Governance and Implementation

Binational governance is led by the Commission for Environmental Cooperation-adjacent mechanisms and the bilateral Commissioners from Environment and Climate Change Canada and the Environmental Protection Agency (United States), supported by the Great Lakes Water Quality Board, the Science Advisory Board, and coordination with the International Joint Commission. Implementation engages multilevel partners including the Ontario Ministry of Natural Resources, Minnesota Pollution Control Agency, New York State Department of Environmental Conservation, Ohio Environmental Protection Agency, tribal governments like the Mille Lacs Band of Ojibwe, indigenous organizations such as the Assembly of First Nations, municipal authorities including the City of Toronto, and nongovernmental organizations like the Great Lakes Commission, National Wildlife Federation, Environmental Defence (Canada), and Freshwater Future.

Environmental and Public Health Impacts

The agreement has influenced reductions in contaminants such as polychlorinated biphenyls, mercury, and hexachlorobenzene, with measurable declines documented by the Centers for Disease Control and Prevention, Public Health Agency of Canada, and academic research from universities including the University of Michigan, University of Toronto, McMaster University, and Cornell University. Improvements in fish tissue advisories and recreational water quality have affected stakeholders from commercial fishers in Sodus Bay to marinas in Chicago. However, challenges persist with legacy pollution in sediment hotspots like the Fox River (Green Bay) and emerging concerns about contaminants of emerging concern monitored by programs at the Great Lakes Observing System and research at the Woods Hole Oceanographic Institution.

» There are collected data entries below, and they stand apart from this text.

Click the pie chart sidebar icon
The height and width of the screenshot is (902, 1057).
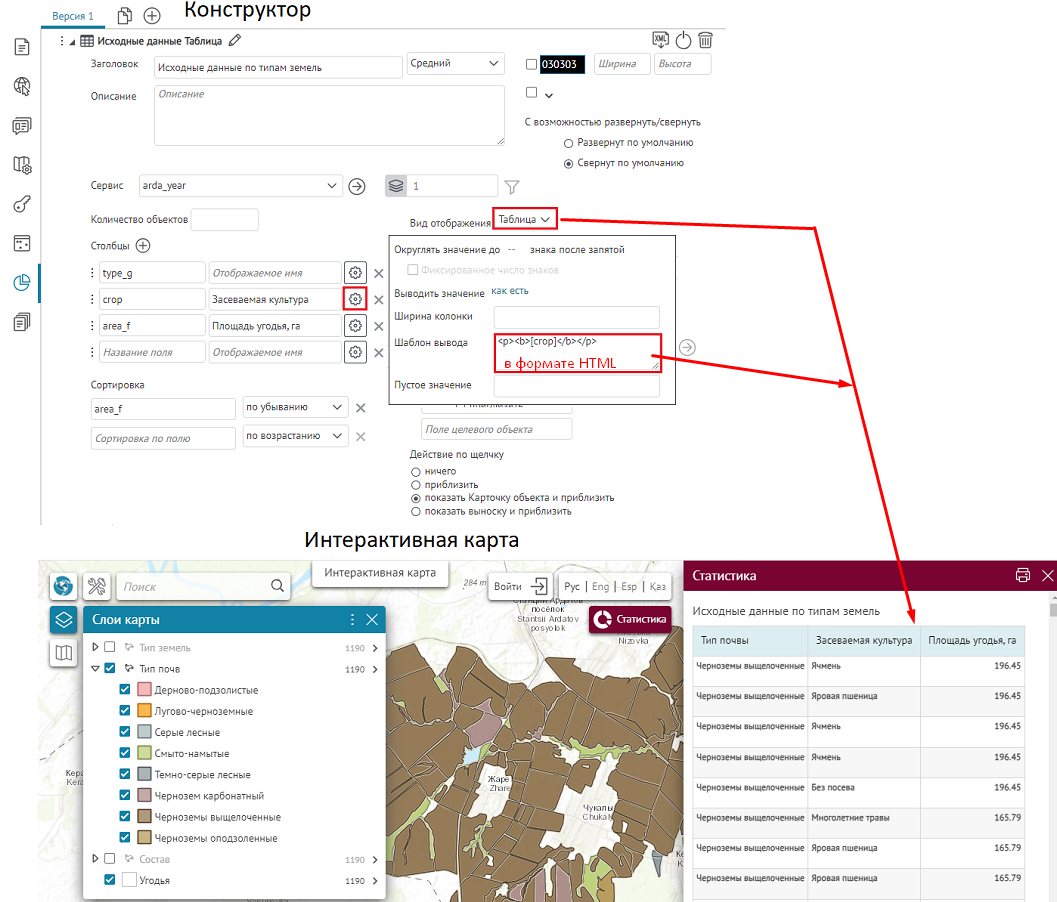tap(22, 283)
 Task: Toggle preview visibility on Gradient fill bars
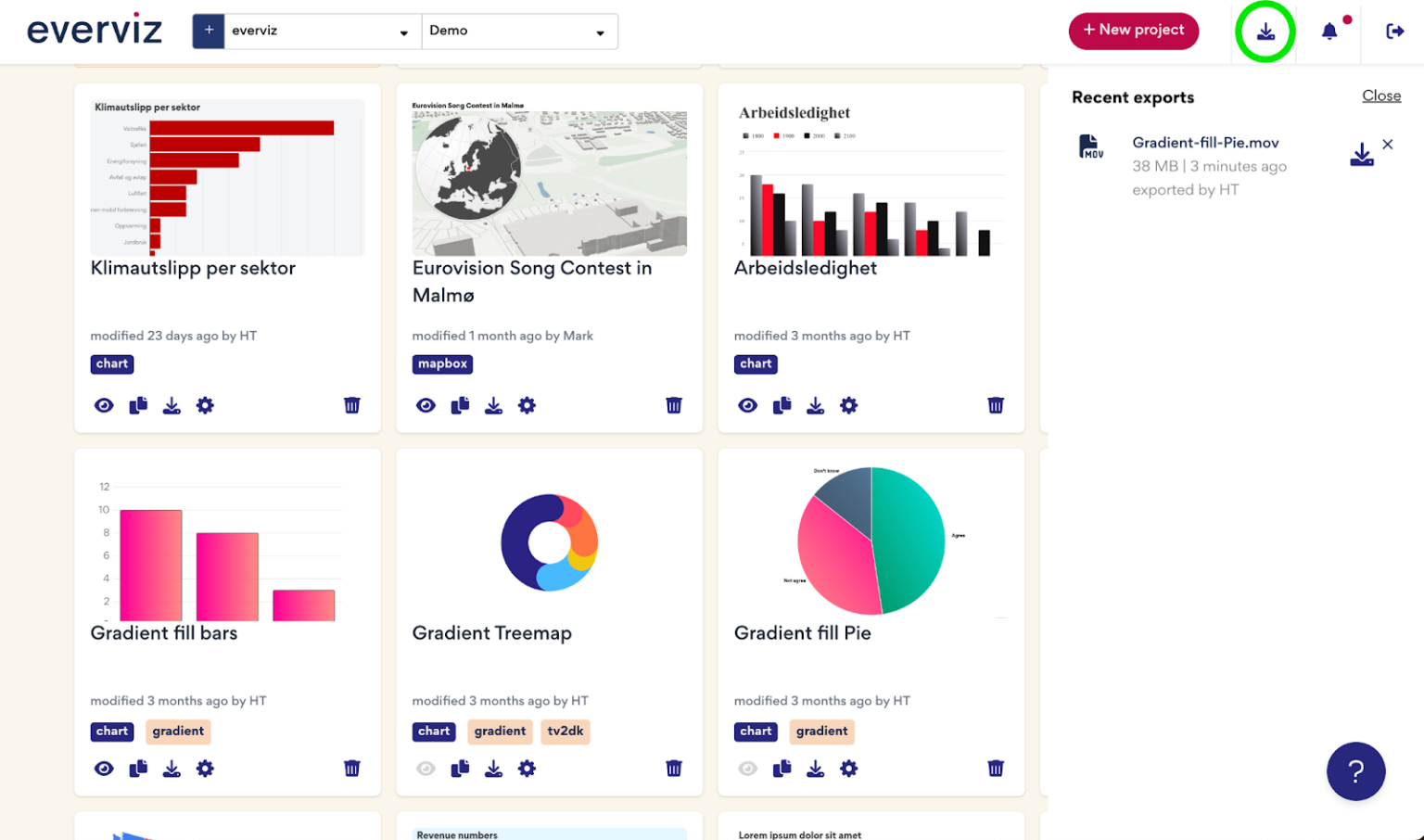[104, 769]
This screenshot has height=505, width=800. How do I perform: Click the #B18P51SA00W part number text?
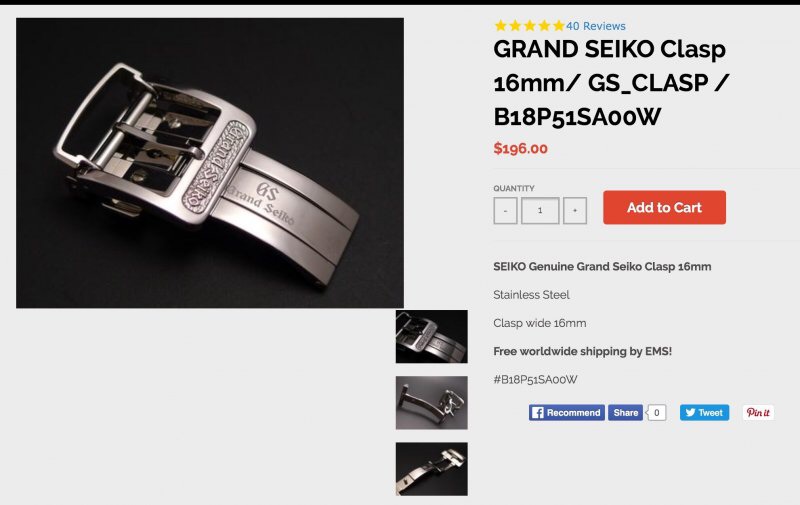coord(535,380)

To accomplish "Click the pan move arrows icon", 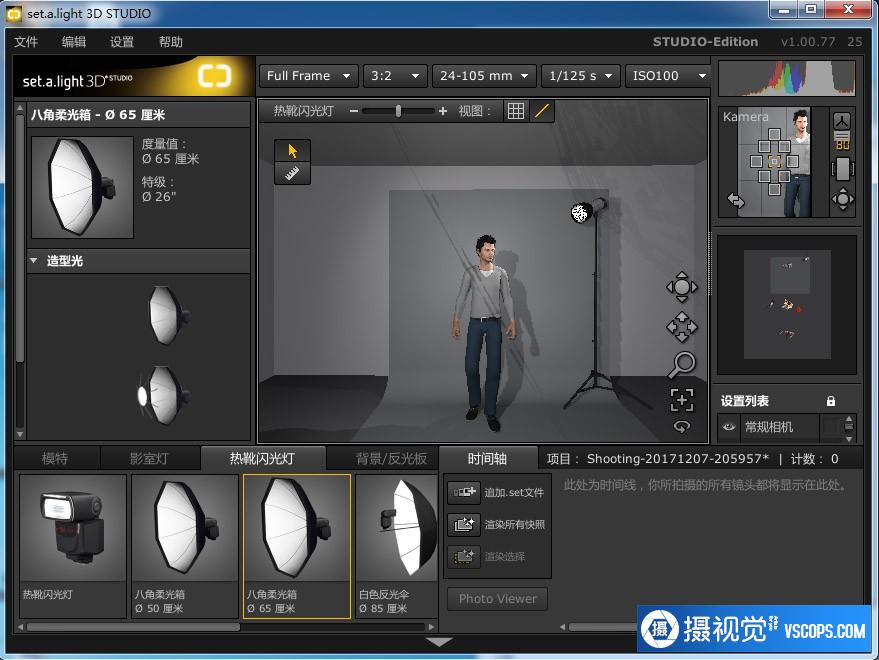I will [x=682, y=327].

Scientific Monitoring and Reporting

A networked monitoring regime combines data from federal agencies such as the United States Geological Survey, Environment and Climate Change Canada, and NOAA Great Lakes Environmental Research Laboratory with contributions from academic centers including the University of Wisconsin–Madison Great Lakes WATER Institute and the Michigan State University water resources programs. Key indicators include nutrient loads measured in the Maumee River and algal bloom tracking coordinated with the National Oceanic and Atmospheric Administration satellite programs, invasive species surveillance for zebra mussel and Asian carp coordinated with the U.S. Fish and Wildlife Service, and contaminant trend analyses published by journals like Environmental Science & Technology and Journal of Great Lakes Research. Reporting obligations produce biennial progress reports and targeted updates used by policymakers in bodies such as the Great Lakes Commission and international fora like the United Nations Environment Programme.

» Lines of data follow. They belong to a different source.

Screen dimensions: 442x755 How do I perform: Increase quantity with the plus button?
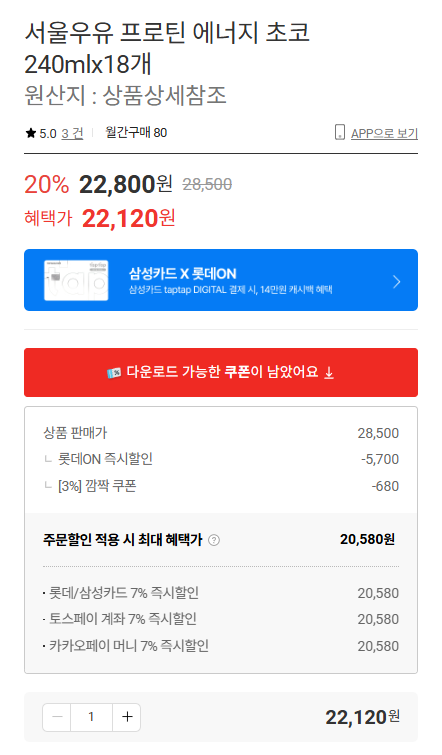(127, 717)
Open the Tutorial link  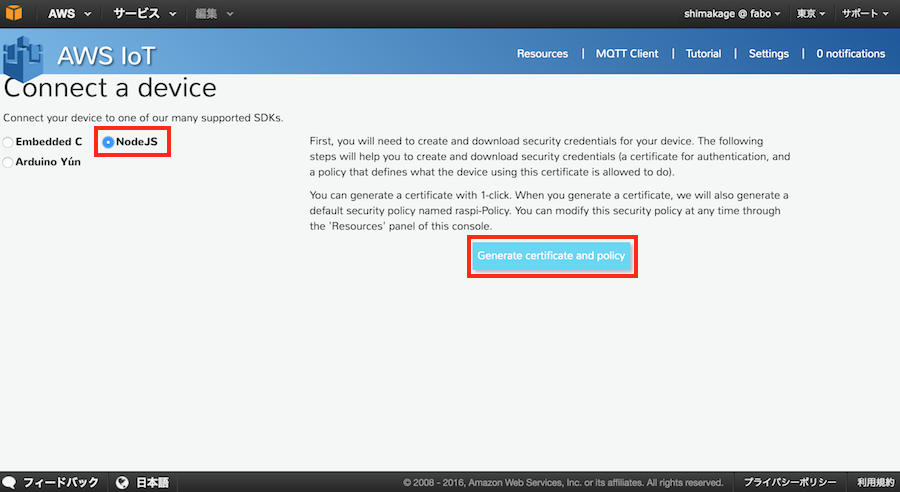coord(703,54)
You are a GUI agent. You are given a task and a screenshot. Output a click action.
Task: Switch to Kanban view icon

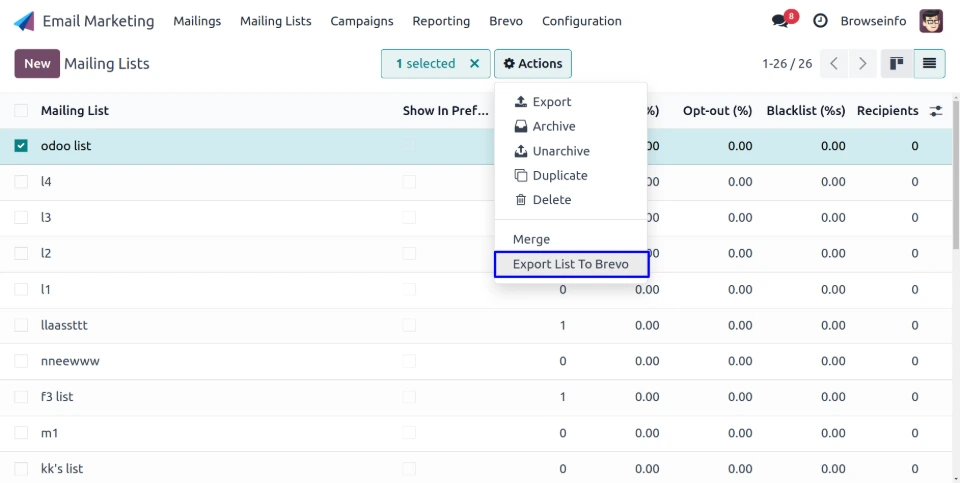point(896,64)
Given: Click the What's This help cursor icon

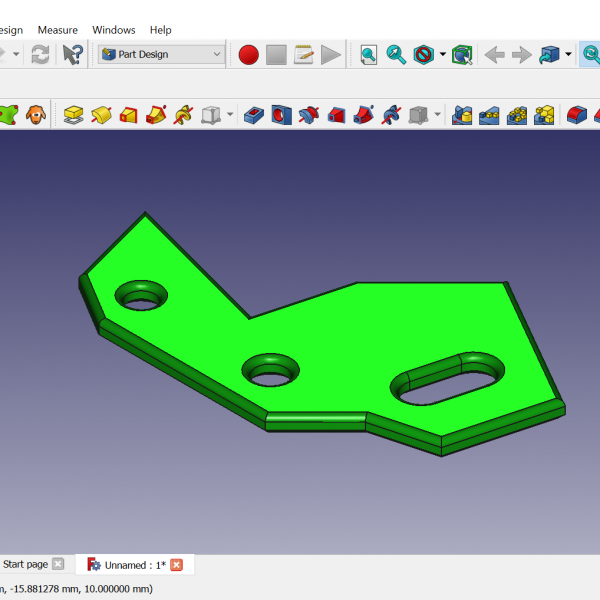Looking at the screenshot, I should point(72,55).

Major Amendments and Milestones

Notable milestones include the 1978 protocol on supplementary objectives; the 1987 amendment emphasizing contaminated sediment remediation and the identification of 43 areas of concern including Saginaw Bay and Thunder Bay; and the 2012 revision that incorporated adaptive management, ecosystem-based approaches, and annexes addressing nutrient reduction and nonpoint sources developed with input from stakeholders including the International Association for Great Lakes Research and the Great Lakes and St. Lawrence Governors and Premiers. Other milestones involve cooperative actions such as binational commitments to reduce phosphorus loads to Lake Erie influenced by research from the Ohio State University and policy interventions in the Farm Bill and Ontario agricultural programs.